▶ **Supplied records**

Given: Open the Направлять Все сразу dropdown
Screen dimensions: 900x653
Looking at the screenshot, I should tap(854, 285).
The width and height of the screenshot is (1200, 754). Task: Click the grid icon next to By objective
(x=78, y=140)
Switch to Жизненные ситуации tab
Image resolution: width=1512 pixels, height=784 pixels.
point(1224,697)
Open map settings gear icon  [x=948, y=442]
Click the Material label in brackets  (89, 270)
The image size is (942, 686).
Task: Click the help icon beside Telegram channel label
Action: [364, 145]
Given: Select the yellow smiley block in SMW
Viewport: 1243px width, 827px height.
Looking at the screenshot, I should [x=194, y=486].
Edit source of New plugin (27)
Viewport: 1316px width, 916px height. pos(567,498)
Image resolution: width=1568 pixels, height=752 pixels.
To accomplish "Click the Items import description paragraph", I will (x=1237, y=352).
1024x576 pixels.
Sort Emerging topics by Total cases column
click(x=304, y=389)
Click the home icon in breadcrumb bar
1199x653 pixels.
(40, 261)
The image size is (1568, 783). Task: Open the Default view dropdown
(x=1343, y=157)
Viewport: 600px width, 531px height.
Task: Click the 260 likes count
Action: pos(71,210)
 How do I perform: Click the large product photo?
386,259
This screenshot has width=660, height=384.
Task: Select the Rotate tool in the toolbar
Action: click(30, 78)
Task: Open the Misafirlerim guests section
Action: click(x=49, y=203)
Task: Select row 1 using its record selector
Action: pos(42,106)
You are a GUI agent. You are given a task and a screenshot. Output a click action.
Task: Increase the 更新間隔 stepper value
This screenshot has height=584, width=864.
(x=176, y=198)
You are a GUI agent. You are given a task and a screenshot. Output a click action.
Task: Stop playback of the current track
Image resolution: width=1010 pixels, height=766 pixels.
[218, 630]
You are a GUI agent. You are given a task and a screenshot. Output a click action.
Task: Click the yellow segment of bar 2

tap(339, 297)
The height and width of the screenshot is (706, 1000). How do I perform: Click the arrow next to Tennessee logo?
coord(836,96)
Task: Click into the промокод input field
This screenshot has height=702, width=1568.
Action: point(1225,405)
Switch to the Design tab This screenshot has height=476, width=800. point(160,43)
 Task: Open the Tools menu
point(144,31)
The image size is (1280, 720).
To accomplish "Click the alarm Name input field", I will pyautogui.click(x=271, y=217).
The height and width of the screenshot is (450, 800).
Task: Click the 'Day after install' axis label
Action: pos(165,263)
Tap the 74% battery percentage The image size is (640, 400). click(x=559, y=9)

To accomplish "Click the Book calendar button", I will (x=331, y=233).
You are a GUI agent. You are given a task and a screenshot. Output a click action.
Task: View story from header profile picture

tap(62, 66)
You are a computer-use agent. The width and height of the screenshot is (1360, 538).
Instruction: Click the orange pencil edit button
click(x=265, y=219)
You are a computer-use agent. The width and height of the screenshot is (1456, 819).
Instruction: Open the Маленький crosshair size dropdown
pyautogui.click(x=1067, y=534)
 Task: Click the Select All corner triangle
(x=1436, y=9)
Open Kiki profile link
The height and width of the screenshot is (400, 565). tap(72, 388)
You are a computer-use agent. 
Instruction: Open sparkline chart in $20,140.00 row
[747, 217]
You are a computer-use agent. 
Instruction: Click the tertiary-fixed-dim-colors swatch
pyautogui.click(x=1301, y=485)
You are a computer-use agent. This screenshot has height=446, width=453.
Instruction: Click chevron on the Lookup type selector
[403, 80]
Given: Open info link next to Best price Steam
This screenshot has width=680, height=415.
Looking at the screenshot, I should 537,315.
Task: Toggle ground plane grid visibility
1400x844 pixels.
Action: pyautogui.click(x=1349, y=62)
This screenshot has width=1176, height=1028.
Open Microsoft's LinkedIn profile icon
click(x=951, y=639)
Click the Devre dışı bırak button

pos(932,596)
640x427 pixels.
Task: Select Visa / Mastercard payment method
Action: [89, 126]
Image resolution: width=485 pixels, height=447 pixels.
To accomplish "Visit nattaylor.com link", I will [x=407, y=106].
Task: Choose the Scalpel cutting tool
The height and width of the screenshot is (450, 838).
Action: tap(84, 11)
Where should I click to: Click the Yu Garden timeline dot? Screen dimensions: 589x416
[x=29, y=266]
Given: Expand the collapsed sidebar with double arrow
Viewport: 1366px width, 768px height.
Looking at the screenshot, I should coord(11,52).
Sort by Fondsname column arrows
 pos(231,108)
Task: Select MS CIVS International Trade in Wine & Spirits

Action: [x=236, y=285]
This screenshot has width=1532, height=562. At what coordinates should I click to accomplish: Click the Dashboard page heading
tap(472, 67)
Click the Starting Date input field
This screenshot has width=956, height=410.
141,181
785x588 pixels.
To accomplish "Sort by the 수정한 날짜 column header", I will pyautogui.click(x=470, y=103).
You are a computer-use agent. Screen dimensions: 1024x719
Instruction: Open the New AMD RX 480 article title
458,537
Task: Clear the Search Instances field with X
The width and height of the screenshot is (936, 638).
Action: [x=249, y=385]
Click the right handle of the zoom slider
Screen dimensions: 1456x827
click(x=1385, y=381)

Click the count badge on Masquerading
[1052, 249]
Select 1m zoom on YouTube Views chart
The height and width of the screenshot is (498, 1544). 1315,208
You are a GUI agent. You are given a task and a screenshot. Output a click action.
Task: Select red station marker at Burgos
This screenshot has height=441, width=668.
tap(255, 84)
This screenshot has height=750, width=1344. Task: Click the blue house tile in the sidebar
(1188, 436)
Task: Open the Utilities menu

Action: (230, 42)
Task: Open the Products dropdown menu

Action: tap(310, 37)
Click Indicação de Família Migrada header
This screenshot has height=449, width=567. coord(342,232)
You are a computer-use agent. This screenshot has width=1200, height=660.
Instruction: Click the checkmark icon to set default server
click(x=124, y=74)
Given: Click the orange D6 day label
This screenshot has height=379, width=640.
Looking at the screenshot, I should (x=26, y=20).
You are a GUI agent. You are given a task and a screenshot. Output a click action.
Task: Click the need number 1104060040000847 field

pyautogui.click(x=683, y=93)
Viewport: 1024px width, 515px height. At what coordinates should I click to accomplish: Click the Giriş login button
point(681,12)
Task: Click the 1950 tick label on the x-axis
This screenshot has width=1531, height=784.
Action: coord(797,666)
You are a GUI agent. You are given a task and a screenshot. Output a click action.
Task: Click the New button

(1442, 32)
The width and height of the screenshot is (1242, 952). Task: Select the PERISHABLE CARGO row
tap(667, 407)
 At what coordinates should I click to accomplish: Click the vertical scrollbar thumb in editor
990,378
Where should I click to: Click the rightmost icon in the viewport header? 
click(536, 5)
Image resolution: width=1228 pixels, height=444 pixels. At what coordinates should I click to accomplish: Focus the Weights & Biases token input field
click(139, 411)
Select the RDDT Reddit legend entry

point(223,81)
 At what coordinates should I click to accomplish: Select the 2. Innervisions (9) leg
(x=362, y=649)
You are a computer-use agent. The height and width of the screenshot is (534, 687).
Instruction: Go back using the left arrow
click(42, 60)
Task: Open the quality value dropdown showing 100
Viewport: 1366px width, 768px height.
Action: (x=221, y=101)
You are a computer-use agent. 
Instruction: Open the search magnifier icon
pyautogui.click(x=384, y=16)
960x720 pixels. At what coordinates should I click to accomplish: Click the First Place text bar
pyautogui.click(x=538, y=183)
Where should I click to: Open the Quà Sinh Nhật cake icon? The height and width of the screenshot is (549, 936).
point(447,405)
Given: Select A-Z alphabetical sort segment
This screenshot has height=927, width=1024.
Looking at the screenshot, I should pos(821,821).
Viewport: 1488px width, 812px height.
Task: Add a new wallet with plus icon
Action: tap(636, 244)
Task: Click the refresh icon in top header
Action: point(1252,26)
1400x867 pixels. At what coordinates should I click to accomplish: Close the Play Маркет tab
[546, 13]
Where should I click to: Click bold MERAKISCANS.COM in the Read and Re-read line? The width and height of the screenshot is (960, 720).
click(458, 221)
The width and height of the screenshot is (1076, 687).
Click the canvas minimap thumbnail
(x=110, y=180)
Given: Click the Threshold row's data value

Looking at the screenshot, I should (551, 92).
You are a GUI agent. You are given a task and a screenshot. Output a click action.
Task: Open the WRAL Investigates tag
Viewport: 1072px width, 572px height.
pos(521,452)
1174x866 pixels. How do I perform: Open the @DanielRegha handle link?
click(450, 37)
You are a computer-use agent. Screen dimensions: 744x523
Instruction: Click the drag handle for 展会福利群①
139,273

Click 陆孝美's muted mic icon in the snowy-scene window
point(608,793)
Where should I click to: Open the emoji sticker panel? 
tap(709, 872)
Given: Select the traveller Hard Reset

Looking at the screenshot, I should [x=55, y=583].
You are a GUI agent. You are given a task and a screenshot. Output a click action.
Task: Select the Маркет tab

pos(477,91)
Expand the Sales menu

▶ **Problem requirements**
Show, from the listing above, every line holding the word "computer".

▶ **Response below**
You are a computer-use agent. The width and height of the screenshot is (1360, 538).
You are a computer-use agent. The width and height of the screenshot is (1456, 819).
You are a computer-use agent. 
You are a computer-use agent. 
You are a computer-use agent. This screenshot has height=446, width=453.
You are a computer-use agent. Screen dimensions: 1024x719
You are a computer-use agent. This screenshot has width=1200, height=660.
You are a computer-use agent. The height and width of the screenshot is (534, 687).
You are a computer-use agent. 
You are a computer-use agent. Screen dimensions: 744x523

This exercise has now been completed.